**TASK INPUTS**
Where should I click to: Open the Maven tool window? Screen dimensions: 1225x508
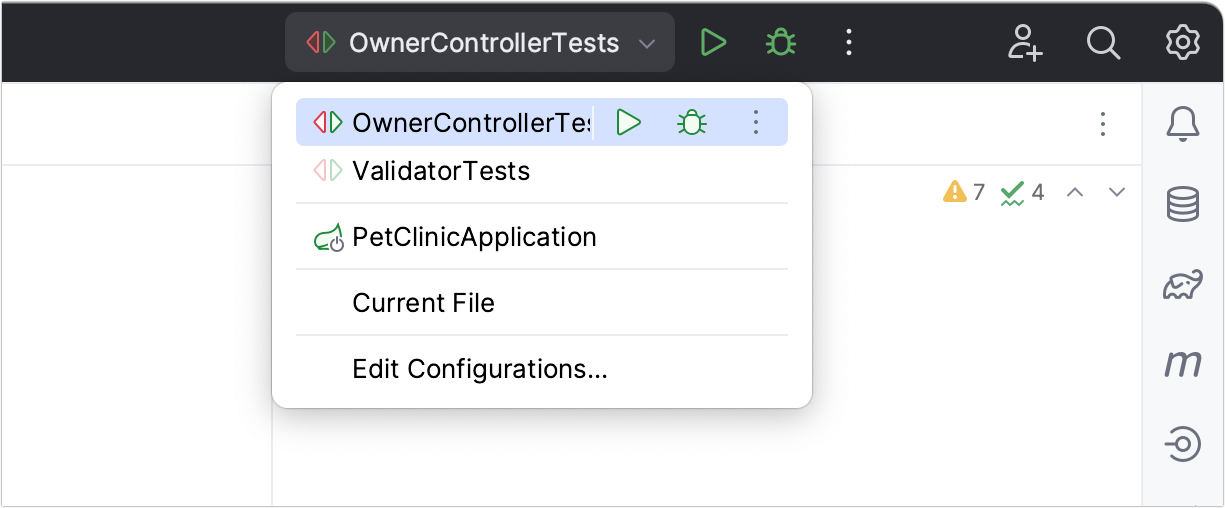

---

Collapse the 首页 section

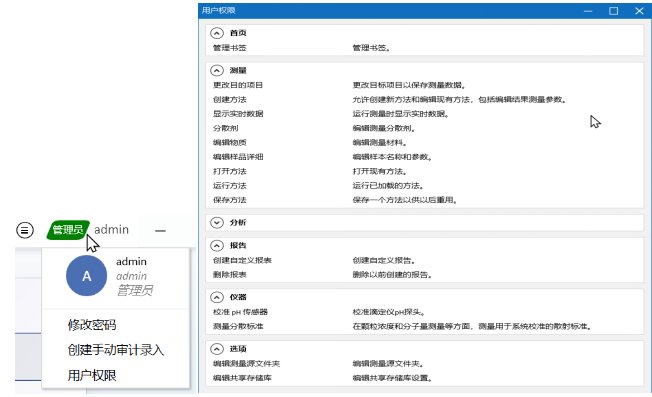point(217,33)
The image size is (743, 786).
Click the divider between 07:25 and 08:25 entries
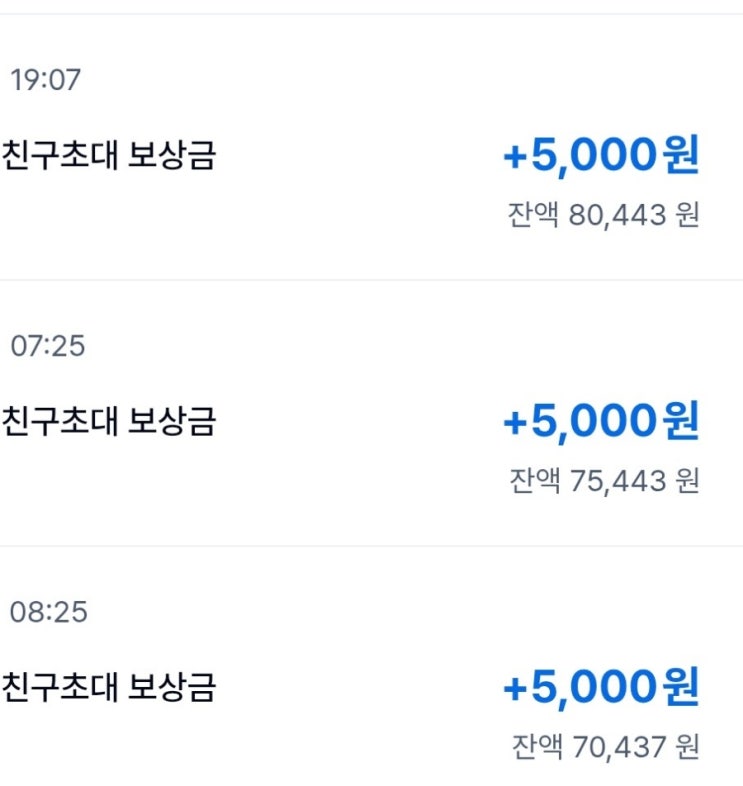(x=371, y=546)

--

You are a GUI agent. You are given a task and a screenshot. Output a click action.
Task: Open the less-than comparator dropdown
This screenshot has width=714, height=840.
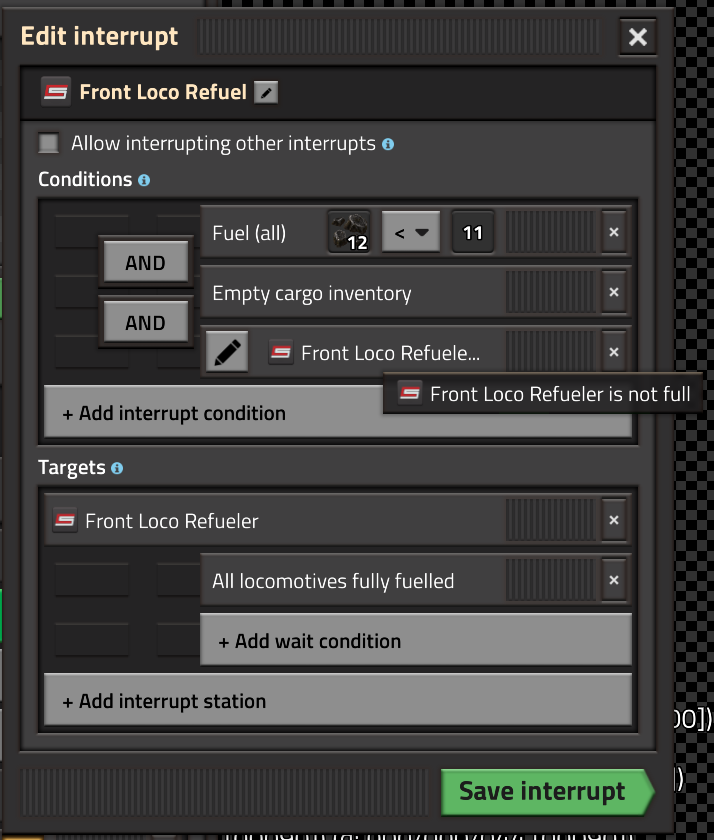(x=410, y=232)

**ASSIGNMENT**
Review the material and copy each line in which the word "Open" appears.

**RESPONSE BELOW**
Where should I click to: Open the Maven tool window? Screen dimensions: 1225x508
Task: Open the less-than comparator dropdown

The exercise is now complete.